Source records:
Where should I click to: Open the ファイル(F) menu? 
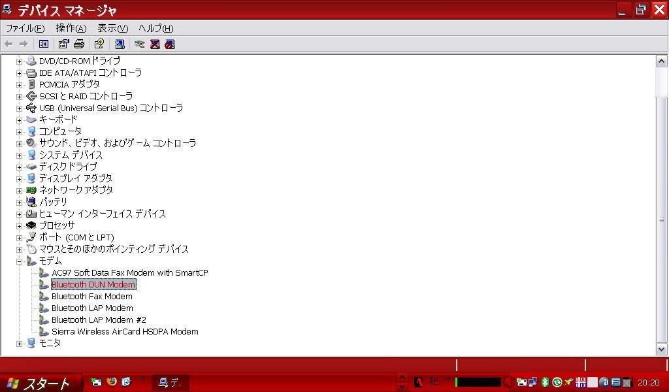(x=25, y=28)
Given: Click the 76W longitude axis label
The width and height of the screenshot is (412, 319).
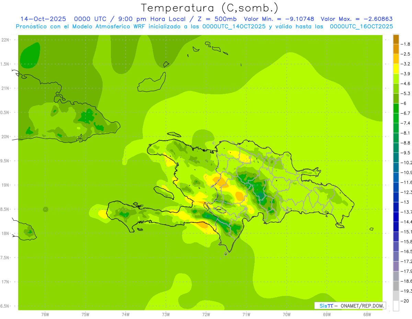Looking at the screenshot, I should 45,315.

● Try it
Set down all the entries exactly as they appear, but skip any pictures.

● Your response
Where should I click to: Open the ファイル(F) menu? 
(x=25, y=28)
Given: Click the 76W longitude axis label
The width and height of the screenshot is (412, 319).
Looking at the screenshot, I should 45,315.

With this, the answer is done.